(Dataset entries)
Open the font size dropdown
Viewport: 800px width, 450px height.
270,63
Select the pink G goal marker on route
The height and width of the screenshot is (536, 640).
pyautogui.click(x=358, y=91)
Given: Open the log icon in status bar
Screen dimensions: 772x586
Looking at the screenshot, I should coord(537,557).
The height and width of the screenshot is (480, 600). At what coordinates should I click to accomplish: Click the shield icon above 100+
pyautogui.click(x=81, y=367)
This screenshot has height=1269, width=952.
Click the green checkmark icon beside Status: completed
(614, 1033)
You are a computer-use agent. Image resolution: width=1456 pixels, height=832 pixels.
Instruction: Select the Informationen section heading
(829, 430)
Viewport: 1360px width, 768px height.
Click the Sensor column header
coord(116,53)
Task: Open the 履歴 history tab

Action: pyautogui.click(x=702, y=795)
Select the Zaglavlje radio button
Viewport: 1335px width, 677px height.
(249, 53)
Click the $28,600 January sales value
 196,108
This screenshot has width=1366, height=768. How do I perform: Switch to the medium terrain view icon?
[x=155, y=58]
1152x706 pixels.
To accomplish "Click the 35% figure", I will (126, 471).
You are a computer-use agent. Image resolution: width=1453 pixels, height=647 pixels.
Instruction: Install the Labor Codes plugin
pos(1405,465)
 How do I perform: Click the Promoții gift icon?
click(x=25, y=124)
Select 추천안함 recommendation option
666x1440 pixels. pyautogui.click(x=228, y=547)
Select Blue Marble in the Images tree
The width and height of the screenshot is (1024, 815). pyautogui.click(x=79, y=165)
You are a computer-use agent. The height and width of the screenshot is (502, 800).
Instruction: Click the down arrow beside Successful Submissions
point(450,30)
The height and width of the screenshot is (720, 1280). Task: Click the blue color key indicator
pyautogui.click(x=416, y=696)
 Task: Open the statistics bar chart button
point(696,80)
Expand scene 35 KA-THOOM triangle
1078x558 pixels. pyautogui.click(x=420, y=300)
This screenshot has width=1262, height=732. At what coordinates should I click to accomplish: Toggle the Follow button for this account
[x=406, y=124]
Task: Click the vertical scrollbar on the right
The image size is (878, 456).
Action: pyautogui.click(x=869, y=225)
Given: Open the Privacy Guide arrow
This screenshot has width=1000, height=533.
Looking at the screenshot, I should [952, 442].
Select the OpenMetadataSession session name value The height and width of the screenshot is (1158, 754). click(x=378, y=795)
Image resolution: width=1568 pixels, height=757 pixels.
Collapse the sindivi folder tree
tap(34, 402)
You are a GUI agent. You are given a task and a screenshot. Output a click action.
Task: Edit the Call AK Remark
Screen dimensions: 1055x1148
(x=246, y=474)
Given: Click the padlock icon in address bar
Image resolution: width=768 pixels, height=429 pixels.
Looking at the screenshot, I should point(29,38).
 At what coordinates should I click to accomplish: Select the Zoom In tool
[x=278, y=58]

Instructions for the task:
Exactly and only the lines from the line containing "The height and width of the screenshot is (720, 1280)." through the final line of the records above must be returned.

Exercise response:
The height and width of the screenshot is (720, 1280). Task: Click the blue color key indicator
pyautogui.click(x=416, y=696)
 Task: Open the statistics bar chart button
point(696,80)
Expand scene 35 KA-THOOM triangle
1078x558 pixels. pyautogui.click(x=420, y=300)
This screenshot has width=1262, height=732. At what coordinates should I click to accomplish: Toggle the Follow button for this account
[x=406, y=124]
Task: Click the vertical scrollbar on the right
The image size is (878, 456).
Action: pyautogui.click(x=869, y=225)
Given: Open the Privacy Guide arrow
This screenshot has width=1000, height=533.
Looking at the screenshot, I should [952, 442].
Select the OpenMetadataSession session name value The height and width of the screenshot is (1158, 754). click(x=378, y=795)
Image resolution: width=1568 pixels, height=757 pixels.
Collapse the sindivi folder tree
tap(34, 402)
You are a GUI agent. You are given a task and a screenshot. Output a click action.
Task: Edit the Call AK Remark
Screen dimensions: 1055x1148
(x=246, y=474)
Given: Click the padlock icon in address bar
Image resolution: width=768 pixels, height=429 pixels.
Looking at the screenshot, I should point(29,38).
 At what coordinates should I click to accomplish: Select the Zoom In tool
[x=278, y=58]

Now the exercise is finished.